_Exercise input_:

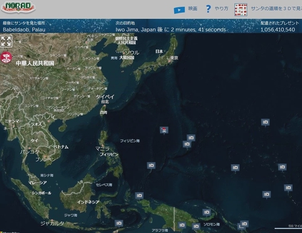Select the Santa hat marker in the Philippine Sea
302x233 pixels.
click(164, 130)
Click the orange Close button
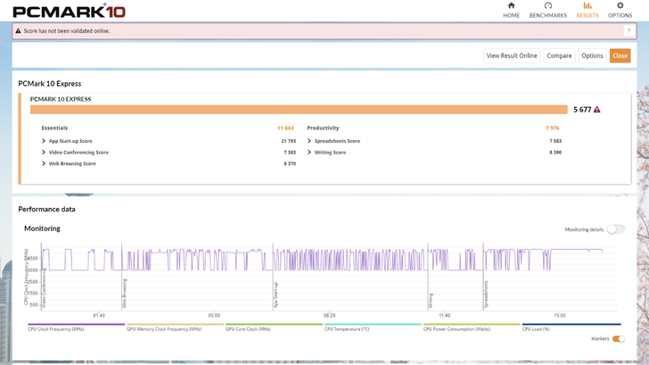Screen dimensions: 649x365 [x=620, y=55]
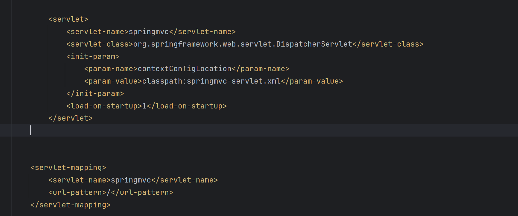
Task: Click the closing </servlet> tag
Action: tap(70, 118)
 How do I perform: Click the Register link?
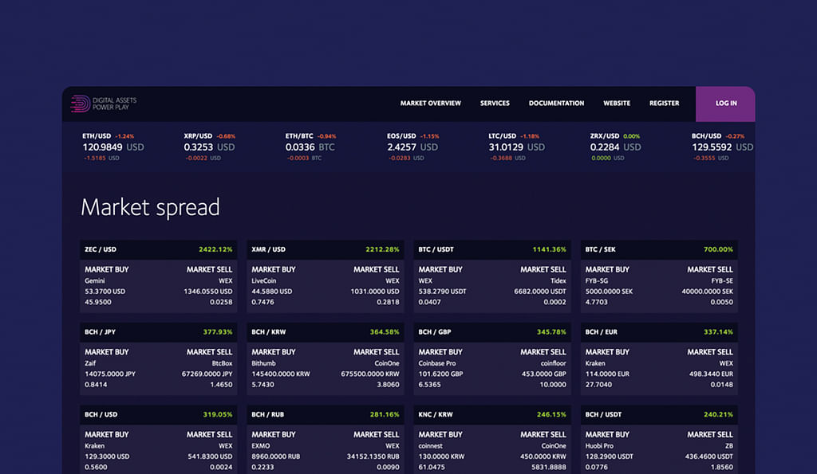click(x=664, y=104)
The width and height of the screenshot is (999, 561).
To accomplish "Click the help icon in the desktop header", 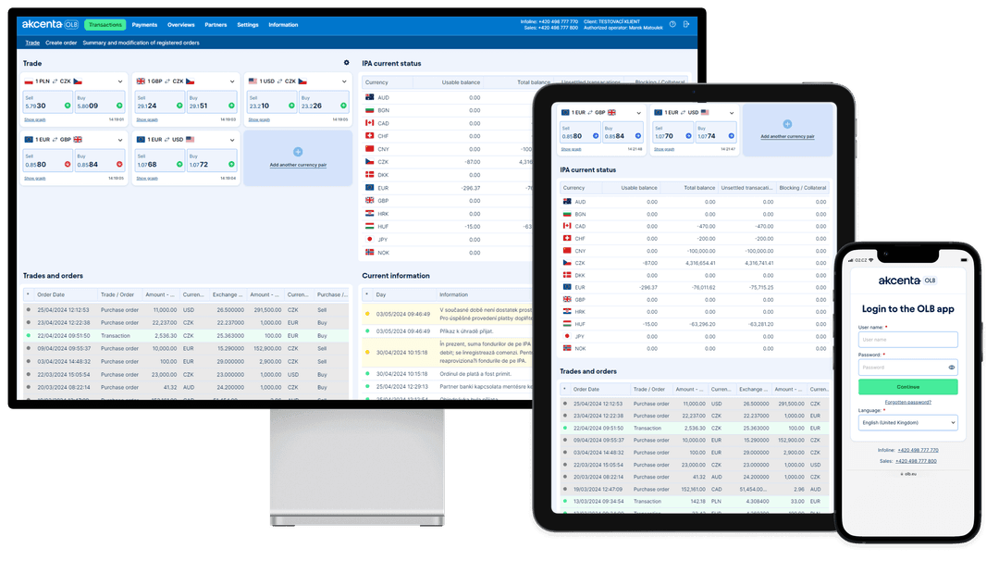I will [672, 24].
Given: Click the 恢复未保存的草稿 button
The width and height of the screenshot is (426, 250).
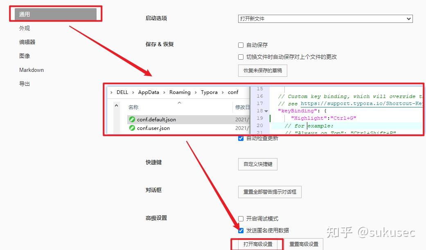Looking at the screenshot, I should click(262, 70).
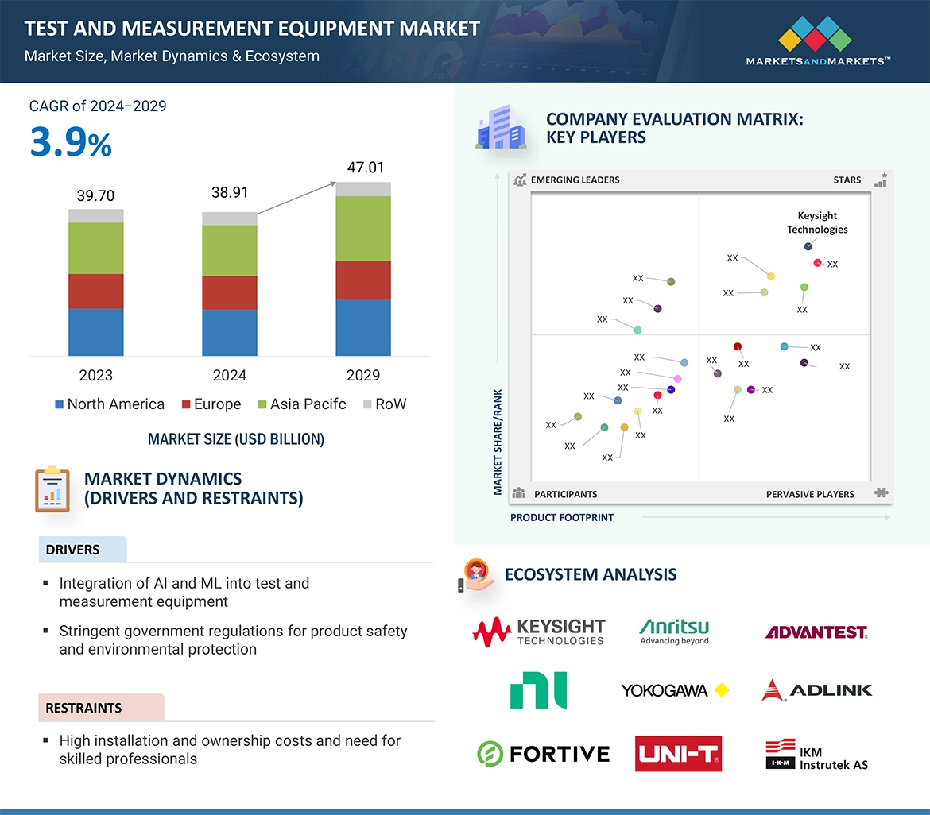Select the Keysight Technologies logo
Screen dimensions: 930x815
coord(539,632)
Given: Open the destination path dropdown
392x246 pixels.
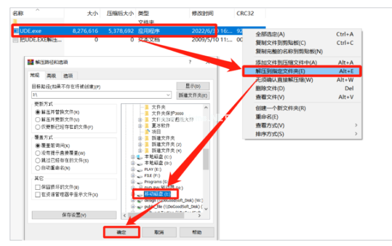Looking at the screenshot, I should click(168, 94).
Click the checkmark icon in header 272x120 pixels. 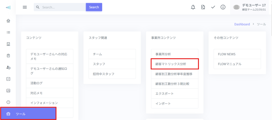(x=213, y=7)
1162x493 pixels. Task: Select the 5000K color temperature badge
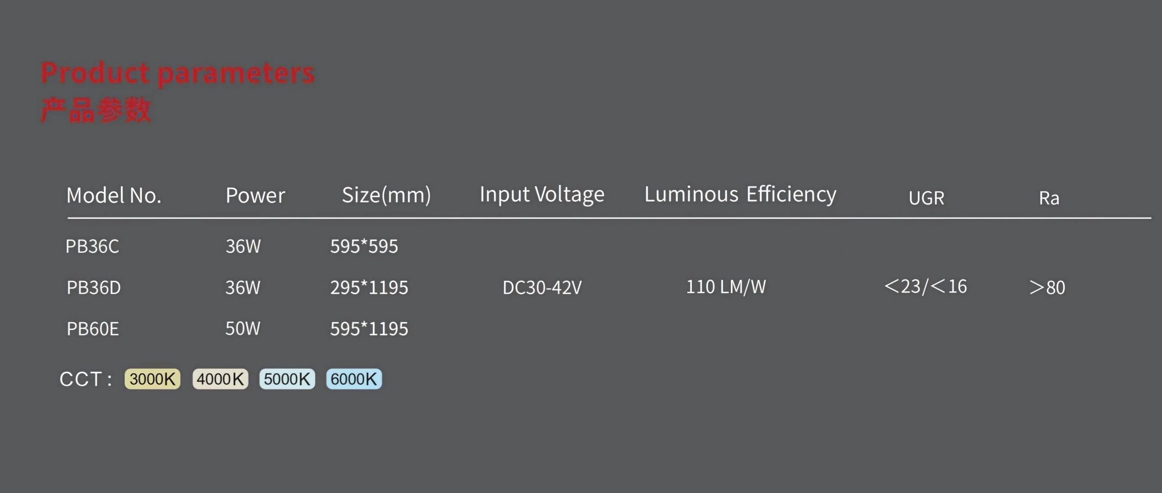(x=287, y=379)

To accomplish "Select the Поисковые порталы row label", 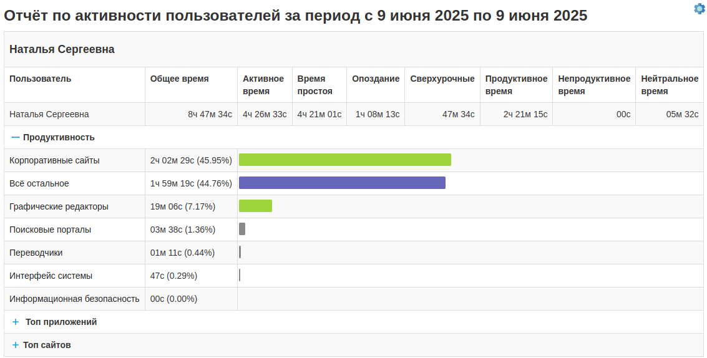I will (51, 230).
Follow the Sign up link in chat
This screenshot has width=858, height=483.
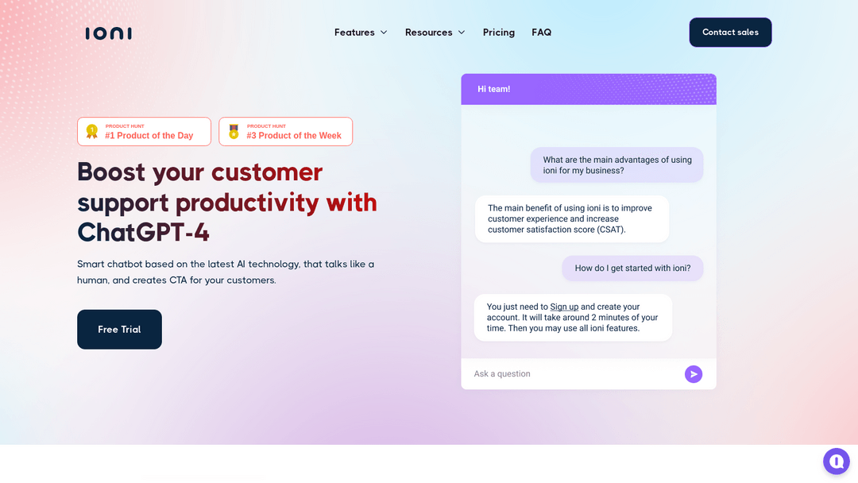(563, 307)
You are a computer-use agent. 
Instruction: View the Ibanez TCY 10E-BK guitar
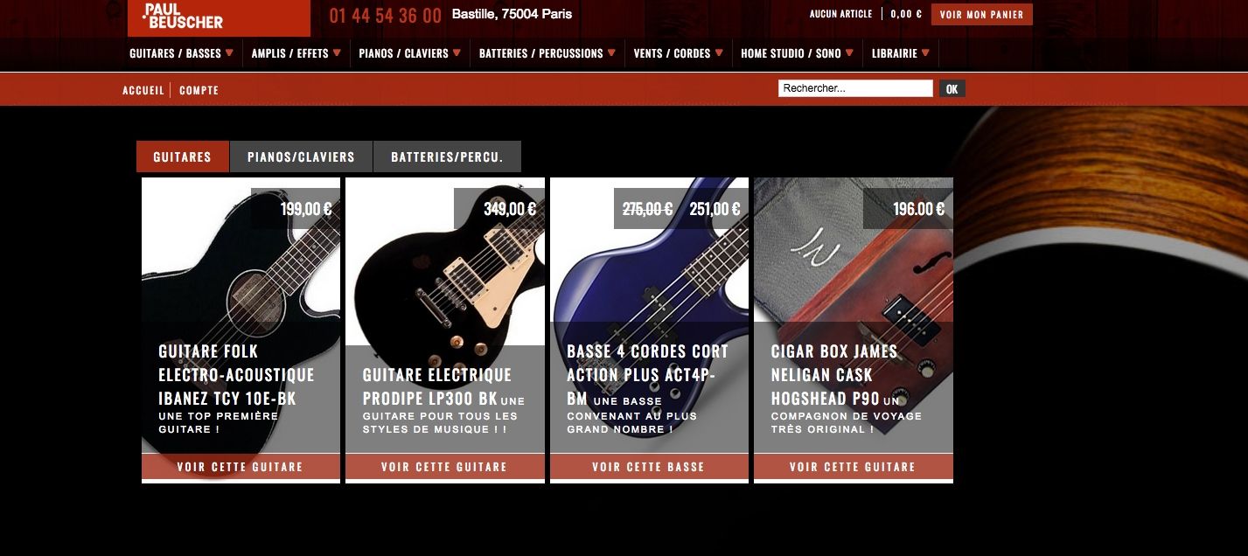pos(241,467)
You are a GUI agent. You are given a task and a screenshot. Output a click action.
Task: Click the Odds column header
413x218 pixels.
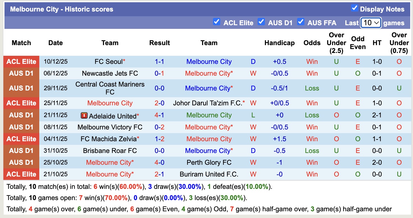[312, 43]
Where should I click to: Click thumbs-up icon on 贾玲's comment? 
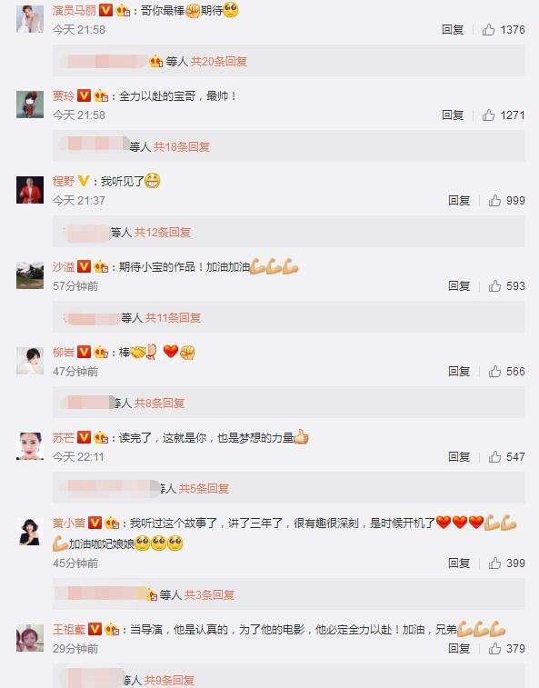[x=488, y=115]
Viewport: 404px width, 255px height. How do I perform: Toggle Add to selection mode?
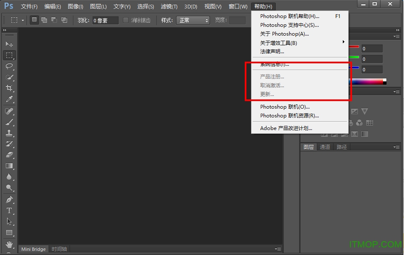tap(44, 19)
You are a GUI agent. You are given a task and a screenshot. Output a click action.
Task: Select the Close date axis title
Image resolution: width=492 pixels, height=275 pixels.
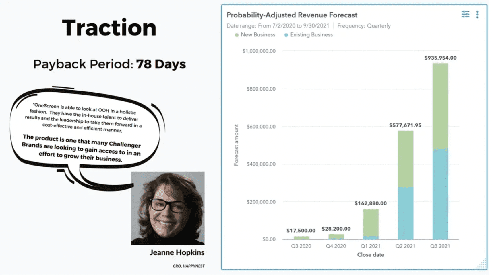370,255
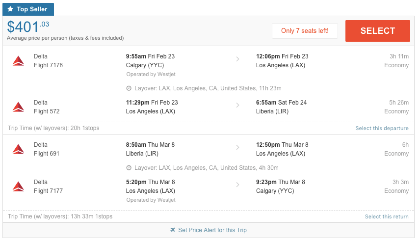This screenshot has width=420, height=241.
Task: Click the Delta logo for Flight 691
Action: tap(18, 149)
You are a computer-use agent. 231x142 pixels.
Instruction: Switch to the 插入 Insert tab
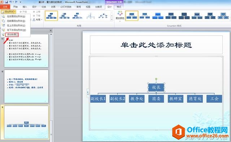(x=25, y=7)

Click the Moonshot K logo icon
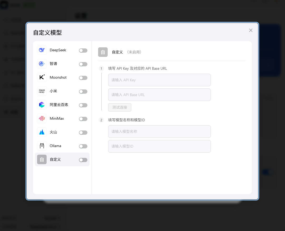pos(42,77)
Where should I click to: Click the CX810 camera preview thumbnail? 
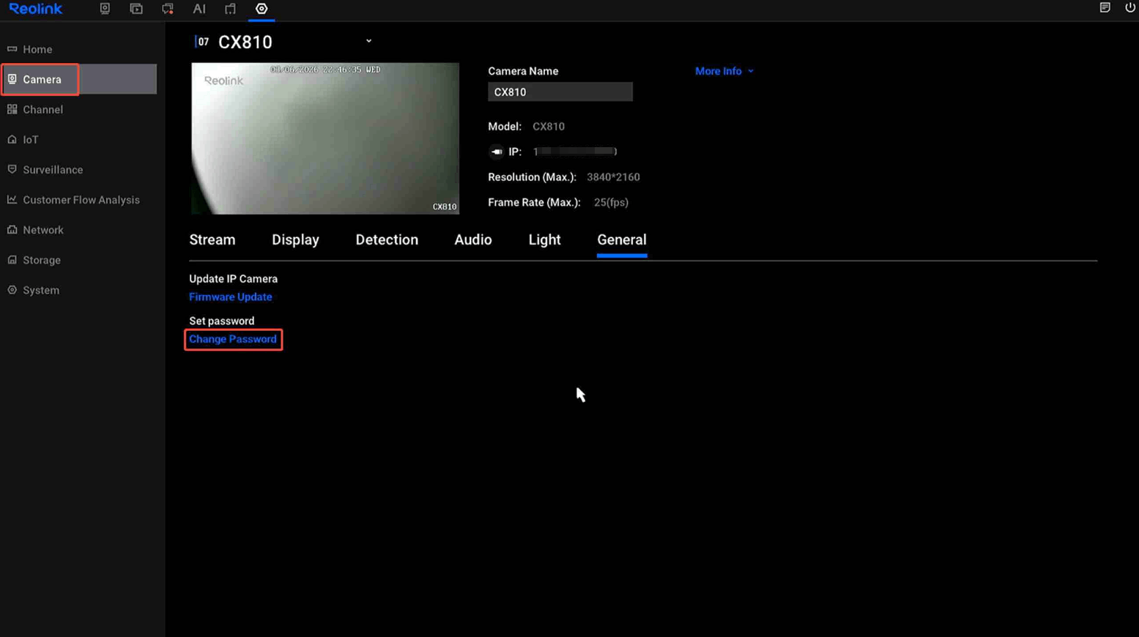[325, 138]
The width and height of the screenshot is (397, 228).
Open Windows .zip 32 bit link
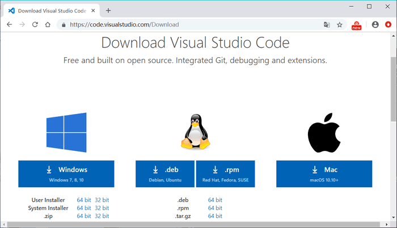pos(102,216)
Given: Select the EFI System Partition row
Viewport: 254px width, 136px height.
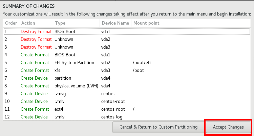Looking at the screenshot, I should click(x=127, y=62).
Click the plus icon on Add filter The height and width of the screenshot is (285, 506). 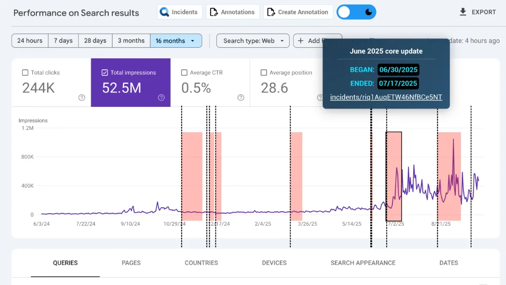(300, 41)
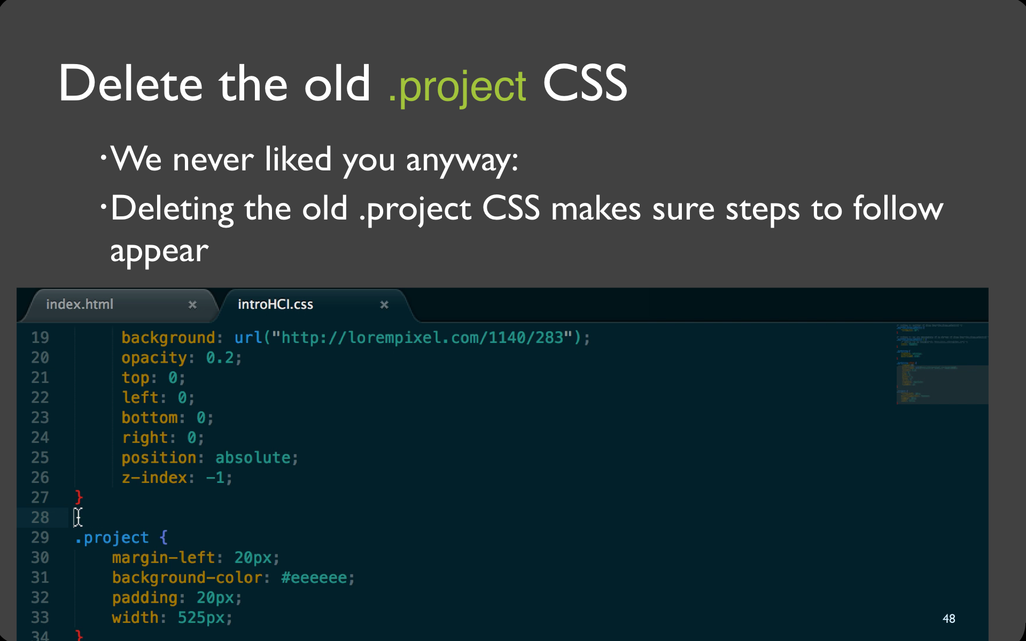This screenshot has height=641, width=1026.
Task: Select the introHCI.css tab
Action: tap(276, 304)
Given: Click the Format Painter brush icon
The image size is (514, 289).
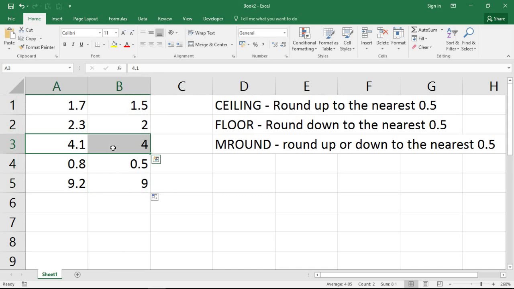Looking at the screenshot, I should [x=22, y=47].
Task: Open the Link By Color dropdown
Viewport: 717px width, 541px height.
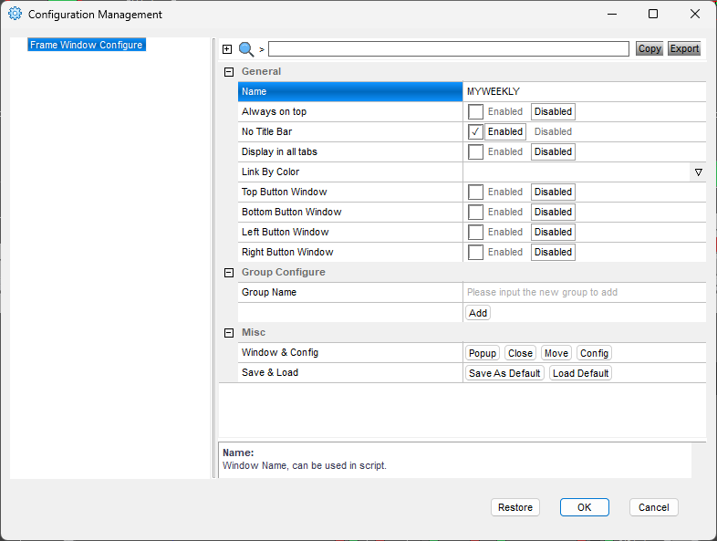Action: pyautogui.click(x=698, y=172)
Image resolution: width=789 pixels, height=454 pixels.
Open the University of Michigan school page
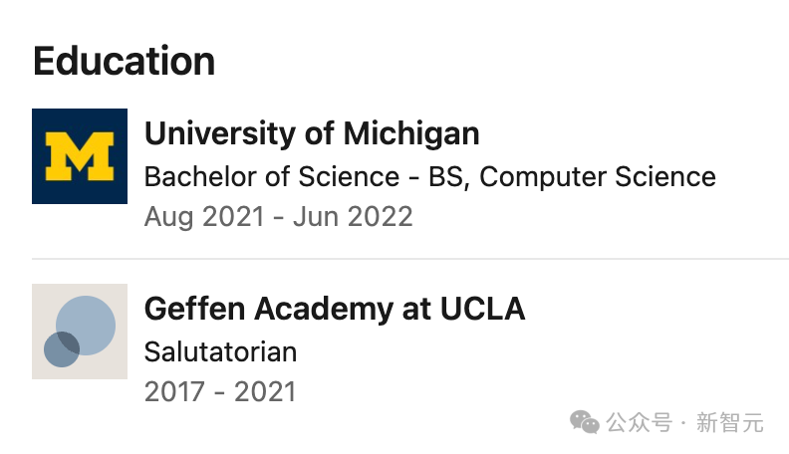pyautogui.click(x=312, y=133)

_Task prompt_: Leave every picture out and write out exactly the lines from the line with "The image size is (514, 289)." through the last line of the material.

_Result for this exercise_:
The image size is (514, 289).
Looking at the screenshot, I should [x=22, y=47].
Task: Open the Link By Color dropdown
Viewport: 717px width, 541px height.
Action: pyautogui.click(x=698, y=172)
Image resolution: width=789 pixels, height=454 pixels.
Open the University of Michigan school page
pyautogui.click(x=312, y=133)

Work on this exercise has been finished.